Provided material =>

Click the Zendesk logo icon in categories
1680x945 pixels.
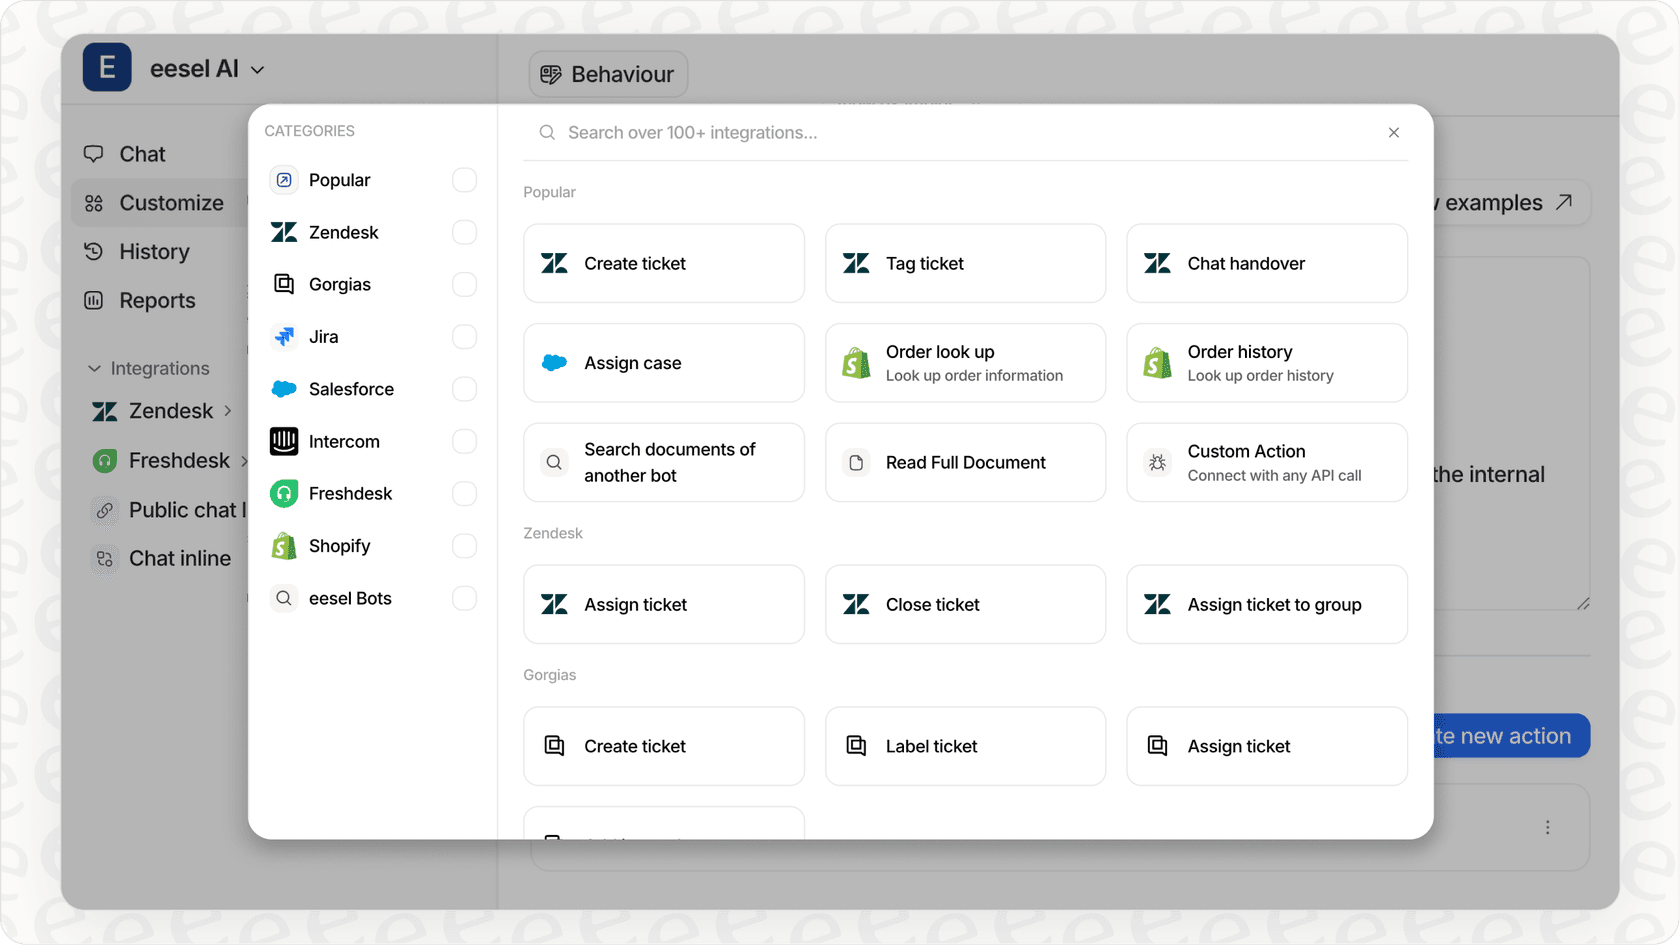click(284, 232)
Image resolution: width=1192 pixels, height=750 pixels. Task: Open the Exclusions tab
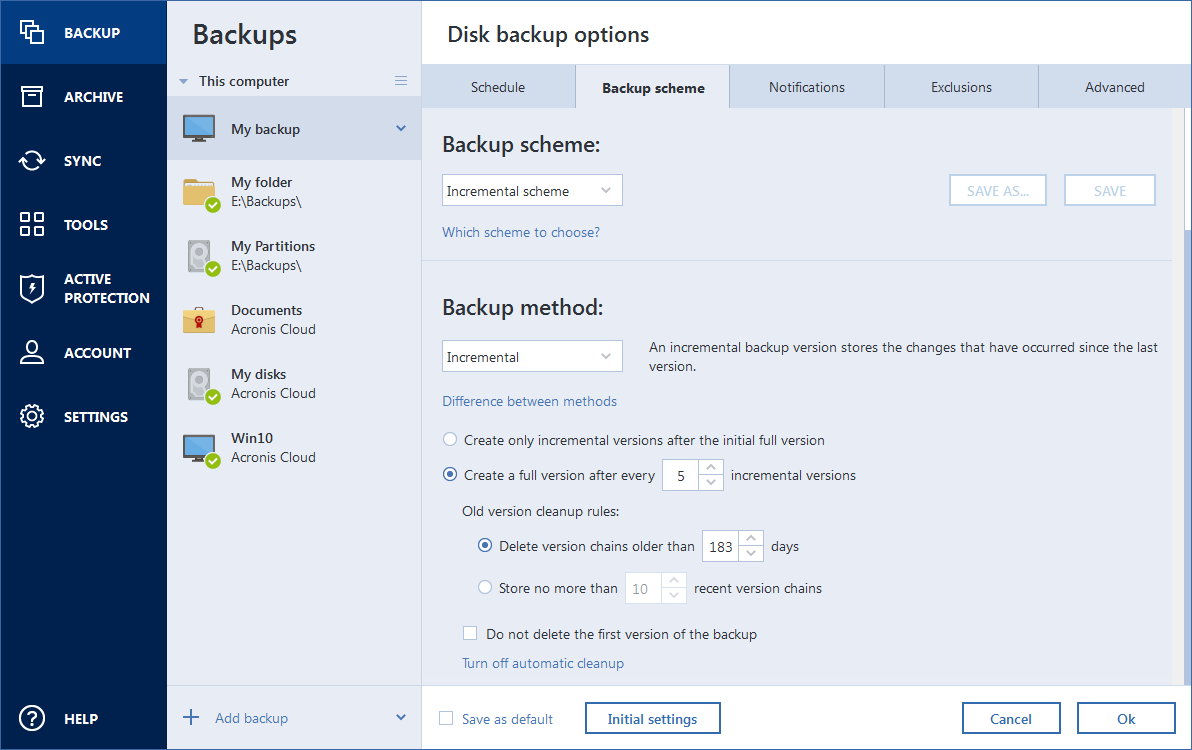pos(961,87)
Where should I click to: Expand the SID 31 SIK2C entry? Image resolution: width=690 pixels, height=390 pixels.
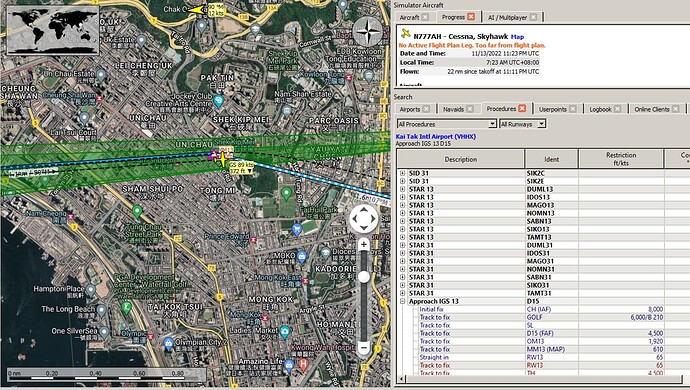click(x=402, y=173)
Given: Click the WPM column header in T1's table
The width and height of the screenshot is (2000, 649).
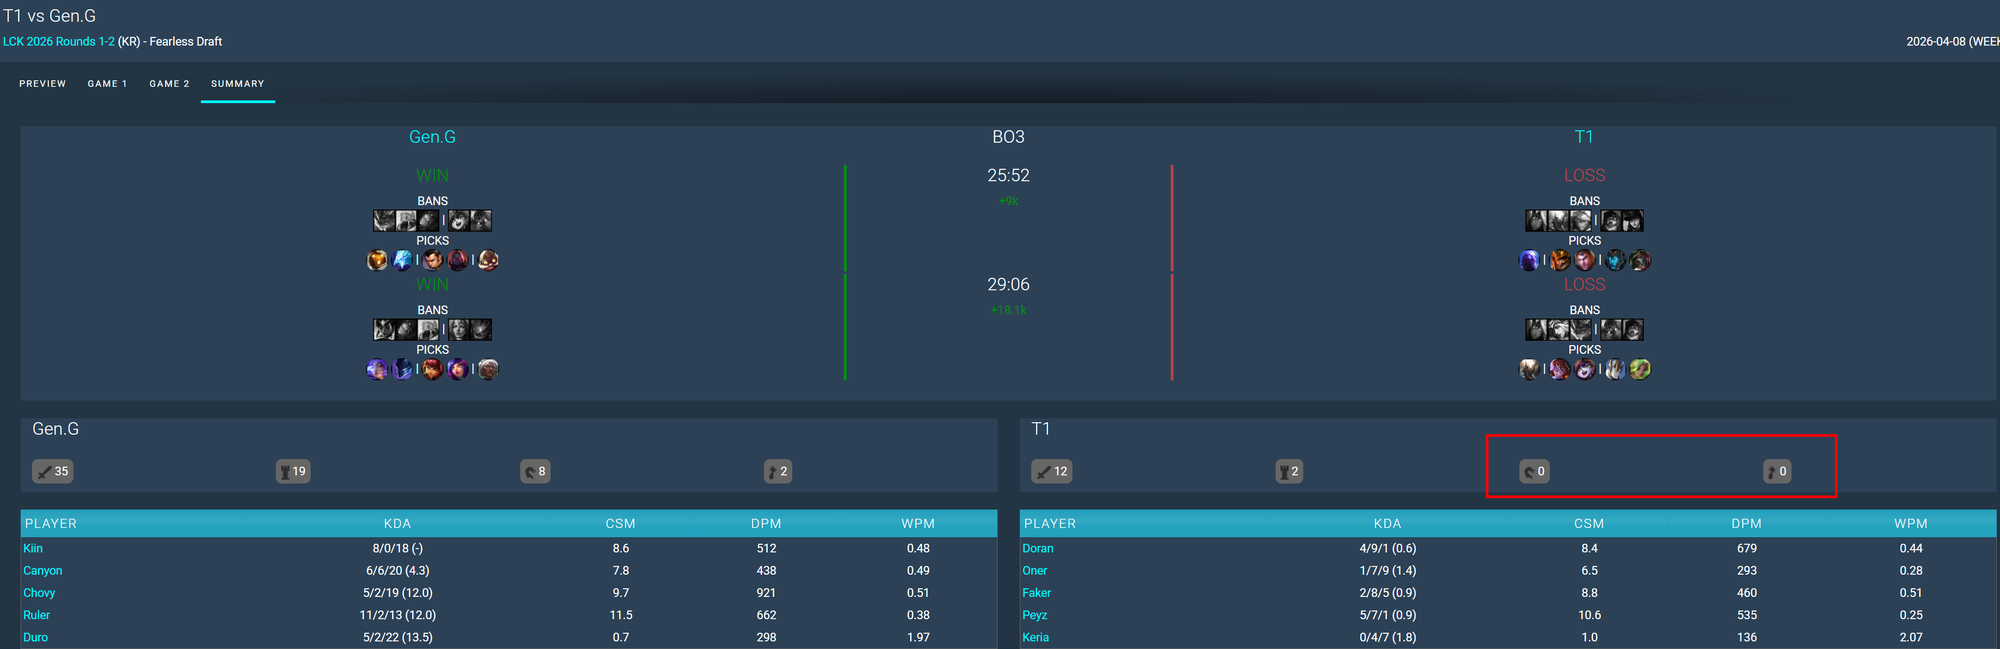Looking at the screenshot, I should point(1910,523).
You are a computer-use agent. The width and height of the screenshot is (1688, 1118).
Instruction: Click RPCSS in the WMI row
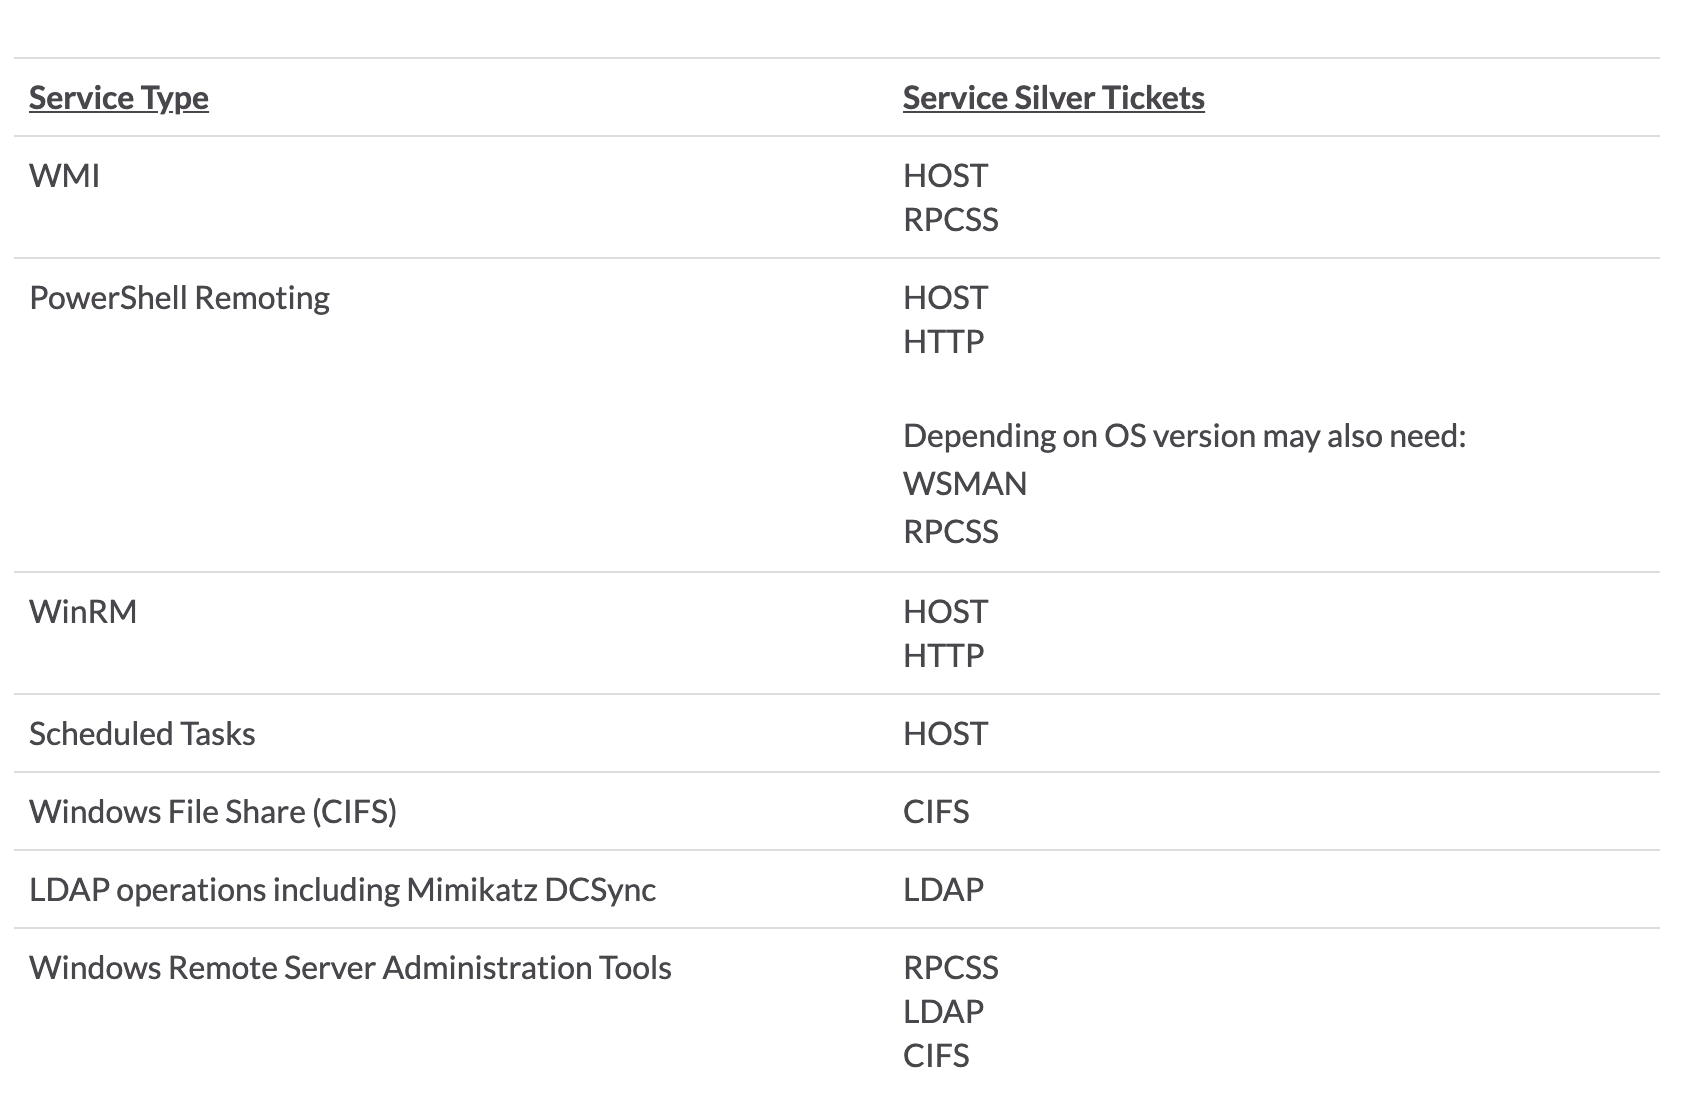click(950, 220)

What is being asked =>
Nothing but the pictures may be dropped; output the records above exactly.

Answer to the problem =>
Click the Zendesk logo icon in categories
1680x945 pixels.
click(284, 232)
Image resolution: width=1192 pixels, height=750 pixels. Task: Open the Exclusions tab
pos(961,87)
Where should I click to: Expand the SID 31 SIK2C entry? Image resolution: width=690 pixels, height=390 pixels.
click(x=402, y=173)
Given: Click the WPM column header in T1's table
The width and height of the screenshot is (2000, 649).
Looking at the screenshot, I should point(1910,523).
You are a computer-use agent. The width and height of the screenshot is (1688, 1118).
Instruction: Click RPCSS in the WMI row
click(950, 220)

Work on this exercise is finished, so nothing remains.